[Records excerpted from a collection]
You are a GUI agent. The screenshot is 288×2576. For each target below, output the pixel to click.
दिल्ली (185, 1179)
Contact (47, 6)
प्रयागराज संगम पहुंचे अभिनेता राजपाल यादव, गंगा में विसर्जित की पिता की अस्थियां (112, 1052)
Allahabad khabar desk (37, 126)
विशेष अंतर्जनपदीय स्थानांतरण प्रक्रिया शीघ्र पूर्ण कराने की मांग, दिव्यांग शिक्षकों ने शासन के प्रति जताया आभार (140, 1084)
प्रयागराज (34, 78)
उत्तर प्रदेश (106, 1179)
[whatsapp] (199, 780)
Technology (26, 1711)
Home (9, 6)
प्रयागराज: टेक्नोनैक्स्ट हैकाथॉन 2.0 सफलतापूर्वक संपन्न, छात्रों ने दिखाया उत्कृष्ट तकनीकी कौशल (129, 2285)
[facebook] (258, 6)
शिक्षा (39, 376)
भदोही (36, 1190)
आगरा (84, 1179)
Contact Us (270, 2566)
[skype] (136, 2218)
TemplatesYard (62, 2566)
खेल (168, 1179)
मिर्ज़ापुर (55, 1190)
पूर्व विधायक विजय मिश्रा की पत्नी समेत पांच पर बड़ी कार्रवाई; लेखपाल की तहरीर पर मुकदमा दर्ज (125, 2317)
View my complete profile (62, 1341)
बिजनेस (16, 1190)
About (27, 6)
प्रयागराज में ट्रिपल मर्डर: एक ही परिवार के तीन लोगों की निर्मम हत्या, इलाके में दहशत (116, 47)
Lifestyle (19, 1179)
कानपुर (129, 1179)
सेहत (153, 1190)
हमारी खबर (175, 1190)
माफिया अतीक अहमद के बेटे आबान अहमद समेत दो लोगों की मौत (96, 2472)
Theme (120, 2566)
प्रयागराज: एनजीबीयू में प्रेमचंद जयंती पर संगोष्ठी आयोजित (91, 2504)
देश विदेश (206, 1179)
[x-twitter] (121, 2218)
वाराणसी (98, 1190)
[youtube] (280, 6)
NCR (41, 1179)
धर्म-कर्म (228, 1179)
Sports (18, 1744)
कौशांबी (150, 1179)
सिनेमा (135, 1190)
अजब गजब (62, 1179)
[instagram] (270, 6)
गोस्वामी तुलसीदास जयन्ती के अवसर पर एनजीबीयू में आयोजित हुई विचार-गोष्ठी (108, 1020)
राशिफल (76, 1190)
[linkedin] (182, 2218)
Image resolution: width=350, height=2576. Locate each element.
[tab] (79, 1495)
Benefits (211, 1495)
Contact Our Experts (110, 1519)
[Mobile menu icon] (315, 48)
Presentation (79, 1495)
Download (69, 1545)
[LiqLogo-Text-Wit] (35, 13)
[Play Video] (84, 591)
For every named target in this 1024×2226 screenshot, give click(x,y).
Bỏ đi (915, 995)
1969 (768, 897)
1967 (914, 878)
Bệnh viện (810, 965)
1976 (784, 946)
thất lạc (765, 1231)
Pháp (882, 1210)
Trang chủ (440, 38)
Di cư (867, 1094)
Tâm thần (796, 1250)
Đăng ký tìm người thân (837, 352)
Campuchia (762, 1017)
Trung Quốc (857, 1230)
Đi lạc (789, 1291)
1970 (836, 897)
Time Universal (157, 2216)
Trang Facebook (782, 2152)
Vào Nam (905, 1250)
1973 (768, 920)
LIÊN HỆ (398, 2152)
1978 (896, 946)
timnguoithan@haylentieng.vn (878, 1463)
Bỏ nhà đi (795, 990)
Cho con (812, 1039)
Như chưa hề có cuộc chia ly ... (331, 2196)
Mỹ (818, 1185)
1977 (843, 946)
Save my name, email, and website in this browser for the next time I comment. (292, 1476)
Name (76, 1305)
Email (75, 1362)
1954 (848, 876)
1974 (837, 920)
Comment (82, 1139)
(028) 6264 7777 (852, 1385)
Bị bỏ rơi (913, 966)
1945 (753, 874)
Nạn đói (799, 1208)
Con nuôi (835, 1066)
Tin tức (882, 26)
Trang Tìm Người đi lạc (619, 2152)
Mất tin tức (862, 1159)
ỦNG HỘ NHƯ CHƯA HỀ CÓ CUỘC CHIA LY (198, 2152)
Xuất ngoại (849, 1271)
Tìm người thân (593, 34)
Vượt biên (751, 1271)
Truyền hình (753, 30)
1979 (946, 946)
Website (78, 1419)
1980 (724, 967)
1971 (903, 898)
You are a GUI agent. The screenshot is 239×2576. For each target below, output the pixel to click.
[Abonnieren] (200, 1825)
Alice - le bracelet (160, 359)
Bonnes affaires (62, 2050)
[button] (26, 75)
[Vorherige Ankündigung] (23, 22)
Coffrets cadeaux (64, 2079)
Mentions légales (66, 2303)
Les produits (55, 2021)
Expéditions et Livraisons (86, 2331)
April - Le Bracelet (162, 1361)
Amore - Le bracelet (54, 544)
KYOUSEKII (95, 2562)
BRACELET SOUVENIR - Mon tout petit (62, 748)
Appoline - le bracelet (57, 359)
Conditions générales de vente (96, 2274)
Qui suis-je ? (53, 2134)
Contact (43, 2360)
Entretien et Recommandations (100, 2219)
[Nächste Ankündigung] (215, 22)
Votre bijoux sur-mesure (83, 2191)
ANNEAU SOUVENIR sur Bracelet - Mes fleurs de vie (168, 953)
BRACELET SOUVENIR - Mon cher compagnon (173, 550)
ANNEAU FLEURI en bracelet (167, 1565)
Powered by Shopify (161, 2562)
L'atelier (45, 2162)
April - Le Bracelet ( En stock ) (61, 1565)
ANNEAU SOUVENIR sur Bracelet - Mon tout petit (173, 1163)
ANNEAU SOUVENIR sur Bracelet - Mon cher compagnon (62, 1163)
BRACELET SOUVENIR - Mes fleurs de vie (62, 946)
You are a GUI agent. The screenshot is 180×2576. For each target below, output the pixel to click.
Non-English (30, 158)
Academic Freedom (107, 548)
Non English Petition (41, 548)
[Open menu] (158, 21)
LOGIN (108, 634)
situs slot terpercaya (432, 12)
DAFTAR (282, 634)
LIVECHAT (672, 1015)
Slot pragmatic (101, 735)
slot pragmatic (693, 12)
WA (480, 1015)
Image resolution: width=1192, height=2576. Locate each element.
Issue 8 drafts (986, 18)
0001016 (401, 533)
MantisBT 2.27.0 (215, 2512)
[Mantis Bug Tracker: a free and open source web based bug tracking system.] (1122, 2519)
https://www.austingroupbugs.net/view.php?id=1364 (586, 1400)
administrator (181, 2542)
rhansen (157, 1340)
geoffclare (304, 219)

Exercise requirements = Print all of the data exactly as it was given.

Answer section =
You are a GUI agent. The screenshot is 288×2576. For each target below, output the pixel to click.
दिल्ली (185, 1179)
Contact (47, 6)
प्रयागराज संगम पहुंचे अभिनेता राजपाल यादव, गंगा में विसर्जित की पिता की अस्थियां (112, 1052)
Allahabad khabar desk (37, 126)
विशेष अंतर्जनपदीय स्थानांतरण प्रक्रिया शीघ्र पूर्ण कराने की मांग, दिव्यांग शिक्षकों ने शासन के प्रति जताया आभार (140, 1084)
प्रयागराज (34, 78)
उत्तर प्रदेश (106, 1179)
[whatsapp] (199, 780)
Technology (26, 1711)
Home (9, 6)
प्रयागराज: टेक्नोनैक्स्ट हैकाथॉन 2.0 सफलतापूर्वक संपन्न, छात्रों ने दिखाया उत्कृष्ट तकनीकी कौशल (129, 2285)
[facebook] (258, 6)
शिक्षा (39, 376)
भदोही (36, 1190)
आगरा (84, 1179)
Contact Us (270, 2566)
[skype] (136, 2218)
TemplatesYard (62, 2566)
खेल (168, 1179)
मिर्ज़ापुर (55, 1190)
पूर्व विधायक विजय मिश्रा की पत्नी समेत पांच पर बड़ी कार्रवाई; लेखपाल की तहरीर पर मुकदमा दर्ज (125, 2317)
View my complete profile (62, 1341)
बिजनेस (16, 1190)
About (27, 6)
प्रयागराज में ट्रिपल मर्डर: एक ही परिवार के तीन लोगों की निर्मम हत्या, इलाके में दहशत (116, 47)
Lifestyle (19, 1179)
कानपुर (129, 1179)
सेहत (153, 1190)
हमारी खबर (175, 1190)
माफिया अतीक अहमद के बेटे आबान अहमद समेत दो लोगों की मौत (96, 2472)
Theme (120, 2566)
प्रयागराज: एनजीबीयू में प्रेमचंद जयंती पर संगोष्ठी आयोजित (91, 2504)
देश विदेश (206, 1179)
[x-twitter] (121, 2218)
वाराणसी (98, 1190)
[youtube] (280, 6)
NCR (41, 1179)
धर्म-कर्म (228, 1179)
Sports (18, 1744)
कौशांबी (150, 1179)
सिनेमा (135, 1190)
अजब गजब (62, 1179)
[instagram] (270, 6)
गोस्वामी तुलसीदास जयन्ती के अवसर पर एनजीबीयू में आयोजित हुई विचार-गोष्ठी (108, 1020)
राशिफल (76, 1190)
[linkedin] (182, 2218)
Image resolution: width=350, height=2576. Locate each element.
[tab] (79, 1495)
Benefits (211, 1495)
Contact Our Experts (110, 1519)
[Mobile menu icon] (315, 48)
Presentation (79, 1495)
Download (69, 1545)
[LiqLogo-Text-Wit] (35, 13)
[Play Video] (84, 591)
For every named target in this 1024×2226 screenshot, give click(x,y).
Bỏ đi (915, 995)
1969 (768, 897)
1967 (914, 878)
Bệnh viện (810, 965)
1976 (784, 946)
thất lạc (765, 1231)
Pháp (882, 1210)
Trang chủ (440, 38)
Di cư (867, 1094)
Tâm thần (796, 1250)
Đăng ký tìm người thân (837, 352)
Campuchia (762, 1017)
Trung Quốc (857, 1230)
Đi lạc (789, 1291)
1970 (836, 897)
Time Universal (157, 2216)
Trang Facebook (782, 2152)
Vào Nam (905, 1250)
1973 (768, 920)
LIÊN HỆ (398, 2152)
1978 (896, 946)
timnguoithan@haylentieng.vn (878, 1463)
Bỏ nhà đi (795, 990)
Cho con (812, 1039)
Như chưa hề có cuộc chia ly ... (331, 2196)
Mỹ (818, 1185)
1977 (843, 946)
Save my name, email, and website in this browser for the next time I comment. (292, 1476)
Name (76, 1305)
Email (75, 1362)
1954 (848, 876)
1974 (837, 920)
Comment (82, 1139)
(028) 6264 7777 (852, 1385)
Bị bỏ rơi (913, 966)
1945 (753, 874)
Nạn đói (799, 1208)
Con nuôi (835, 1066)
Tin tức (882, 26)
Trang Tìm Người đi lạc (619, 2152)
Mất tin tức (862, 1159)
ỦNG HỘ NHƯ CHƯA HỀ CÓ CUỘC CHIA LY (198, 2152)
Xuất ngoại (849, 1271)
Tìm người thân (593, 34)
Vượt biên (751, 1271)
Truyền hình (753, 30)
1979 (946, 946)
Website (78, 1419)
1980 (724, 967)
1971 (903, 898)
You are a GUI agent. The screenshot is 239×2576. For each target below, output the pixel to click.
[Abonnieren] (200, 1825)
Alice - le bracelet (160, 359)
Bonnes affaires (62, 2050)
[button] (26, 75)
[Vorherige Ankündigung] (23, 22)
Coffrets cadeaux (64, 2079)
Mentions légales (66, 2303)
Les produits (55, 2021)
Expéditions et Livraisons (86, 2331)
April - Le Bracelet (162, 1361)
Amore - Le bracelet (54, 544)
KYOUSEKII (95, 2562)
BRACELET SOUVENIR - Mon tout petit (62, 748)
Appoline - le bracelet (57, 359)
Conditions générales de vente (96, 2274)
Qui suis-je ? (53, 2134)
Contact (43, 2360)
Entretien et Recommandations (100, 2219)
[Nächste Ankündigung] (215, 22)
Votre bijoux sur-mesure (83, 2191)
ANNEAU SOUVENIR sur Bracelet - Mes fleurs de vie (168, 953)
BRACELET SOUVENIR - Mon cher compagnon (173, 550)
ANNEAU FLEURI en bracelet (167, 1565)
Powered by Shopify (161, 2562)
L'atelier (45, 2162)
April - Le Bracelet ( En stock ) (61, 1565)
ANNEAU SOUVENIR sur Bracelet - Mon tout petit (173, 1163)
ANNEAU SOUVENIR sur Bracelet - Mon cher compagnon (62, 1163)
BRACELET SOUVENIR - Mes fleurs de vie (62, 946)
You are a GUI agent. The screenshot is 180×2576. For each target below, output the pixel to click.
Non-English (30, 158)
Academic Freedom (107, 548)
Non English Petition (41, 548)
[Open menu] (158, 21)
LOGIN (108, 634)
situs slot terpercaya (432, 12)
DAFTAR (282, 634)
LIVECHAT (672, 1015)
Slot pragmatic (101, 735)
slot pragmatic (693, 12)
WA (480, 1015)
Image resolution: width=1192, height=2576. Locate each element.
Issue 8 drafts (986, 18)
0001016 (401, 533)
MantisBT 2.27.0 (215, 2512)
[Mantis Bug Tracker: a free and open source web based bug tracking system.] (1122, 2519)
https://www.austingroupbugs.net/view.php?id=1364 (586, 1400)
administrator (181, 2542)
rhansen (157, 1340)
geoffclare (304, 219)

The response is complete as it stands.